_TASK TO CARRY OUT:_
Reproduce the listing verbatim, starting at the line containing "Open help via the question mark icon" and ending after the line containing "click(x=386, y=148)". Omit the pictures.
################
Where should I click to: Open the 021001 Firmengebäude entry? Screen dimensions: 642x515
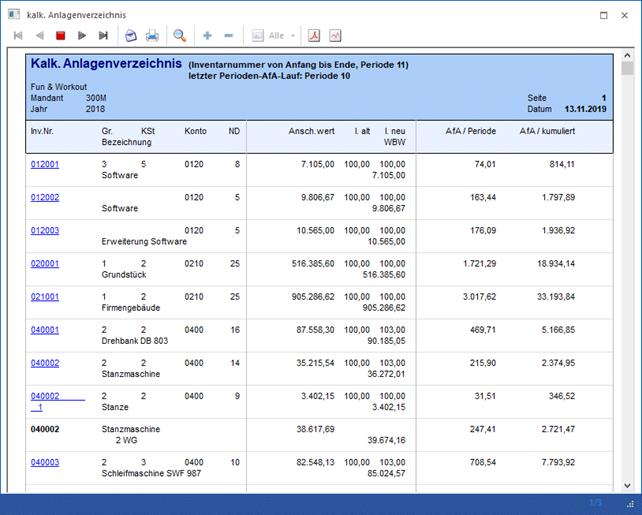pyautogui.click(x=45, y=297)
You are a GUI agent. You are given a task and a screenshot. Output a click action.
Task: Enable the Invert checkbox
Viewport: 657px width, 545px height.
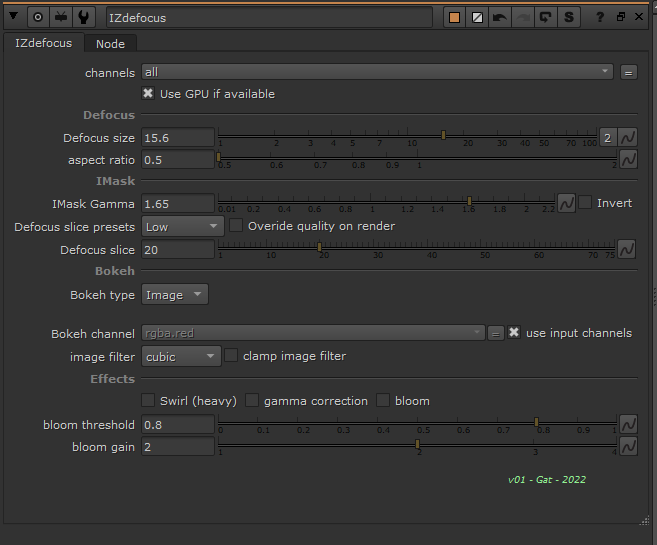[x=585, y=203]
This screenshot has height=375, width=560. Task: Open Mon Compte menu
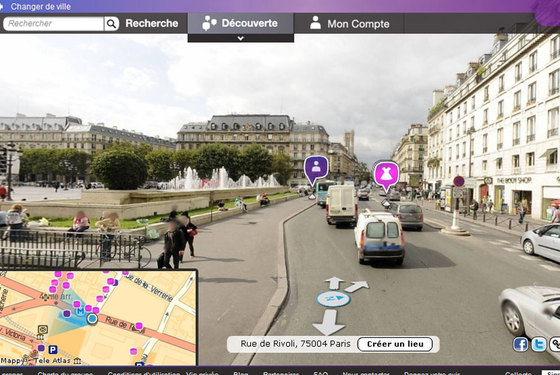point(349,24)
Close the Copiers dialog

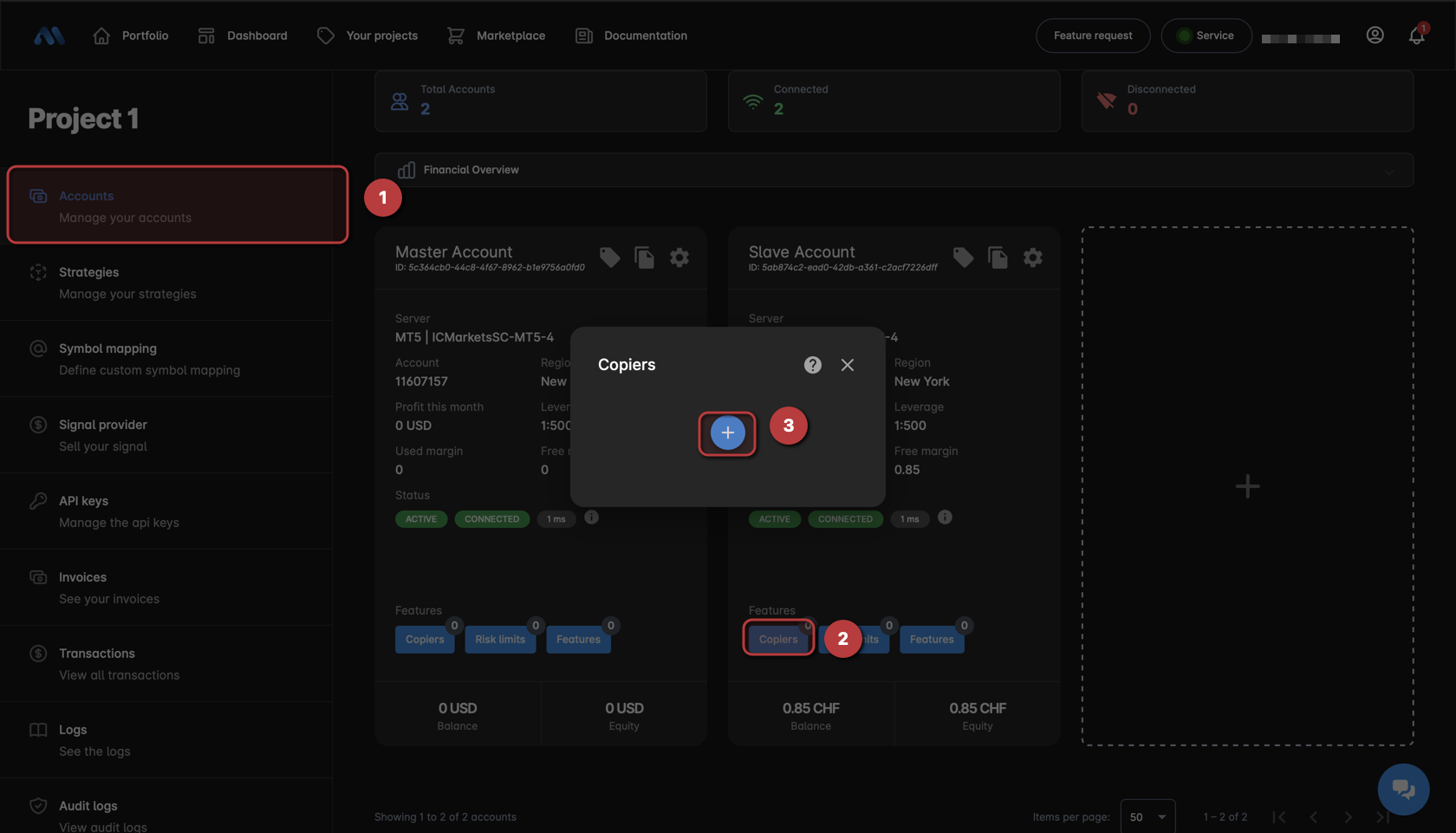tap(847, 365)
################
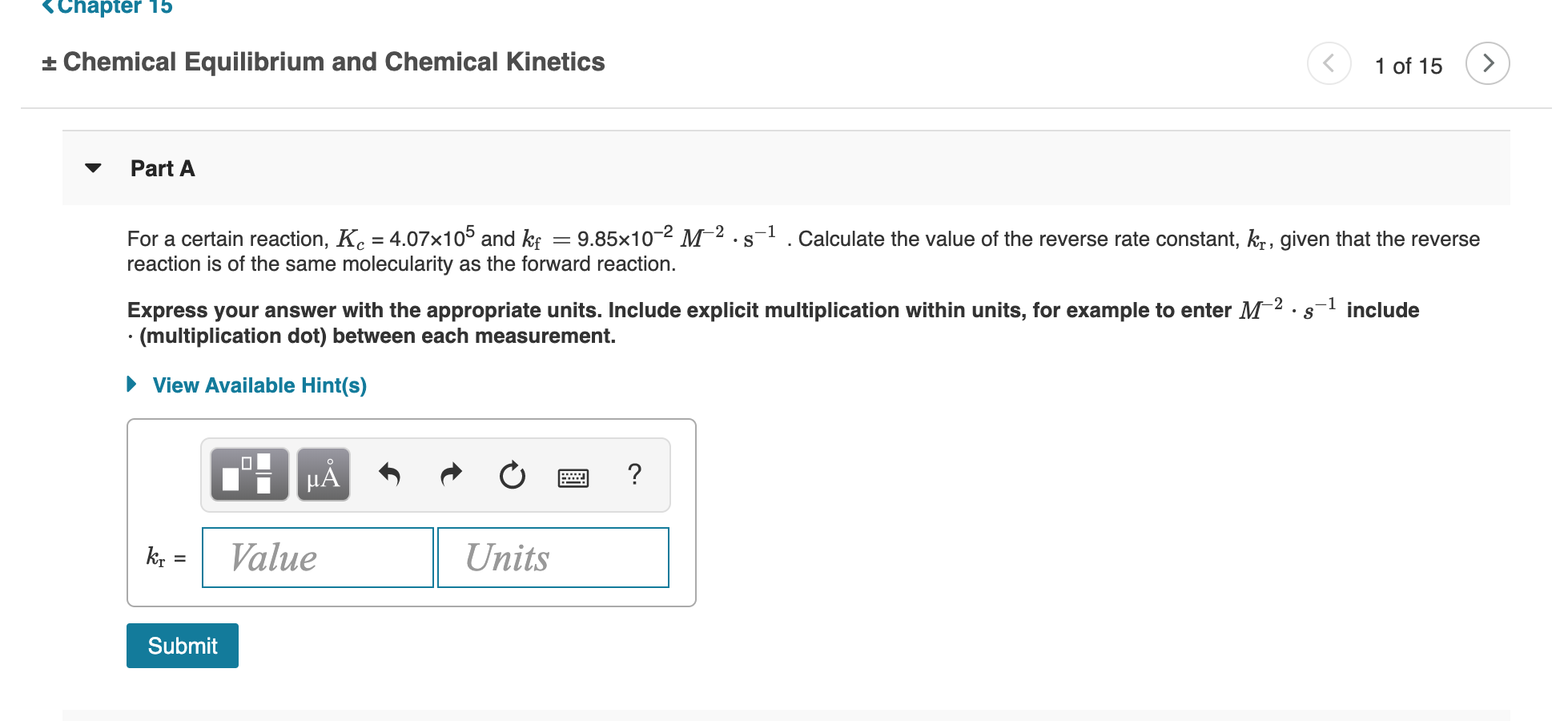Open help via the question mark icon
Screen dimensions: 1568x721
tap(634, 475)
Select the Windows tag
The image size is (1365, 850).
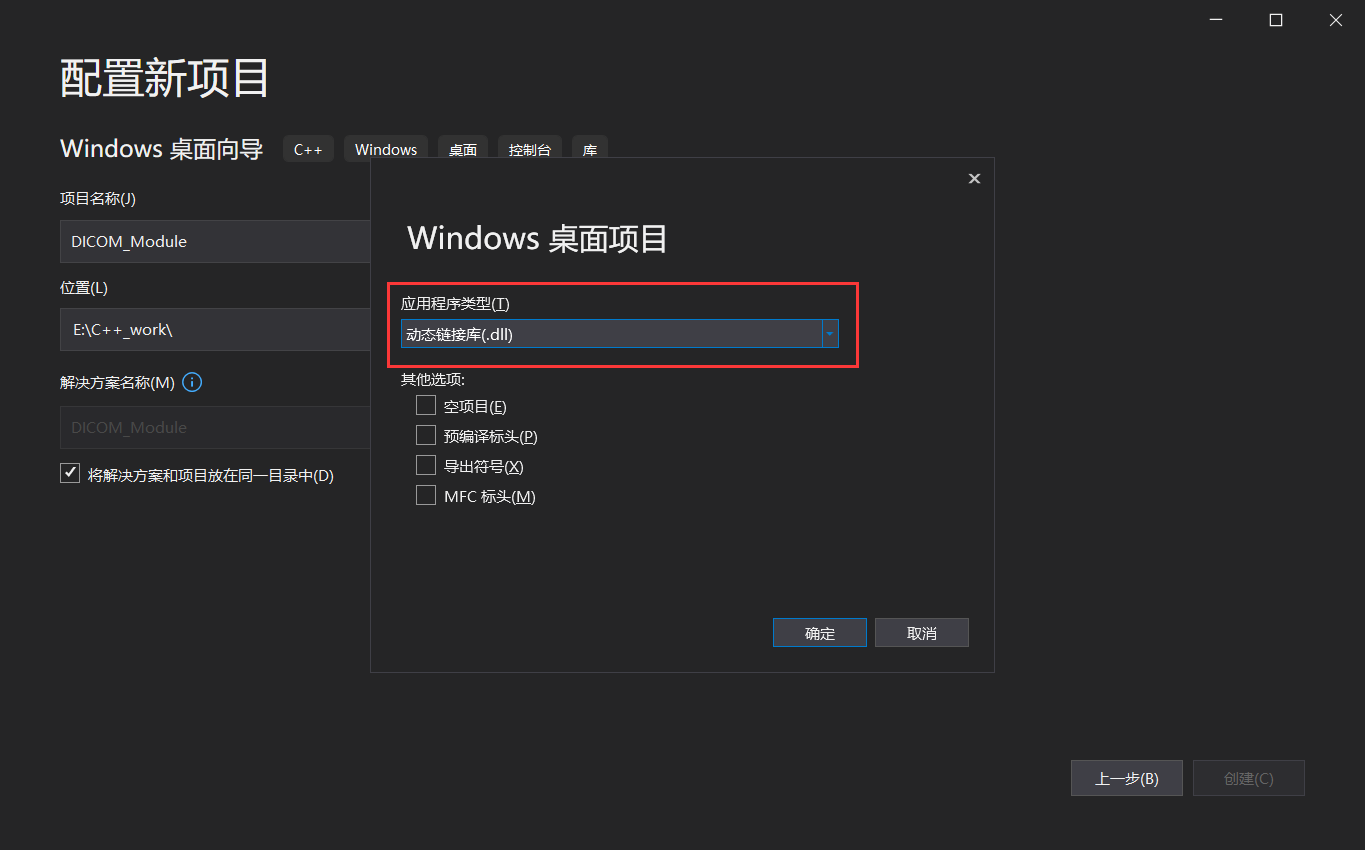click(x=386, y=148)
################
_WRITTEN ANSWER:_
Open help via the question mark icon
Screen dimensions: 1568x721
tap(634, 475)
Select the Windows tag
The image size is (1365, 850).
click(x=386, y=148)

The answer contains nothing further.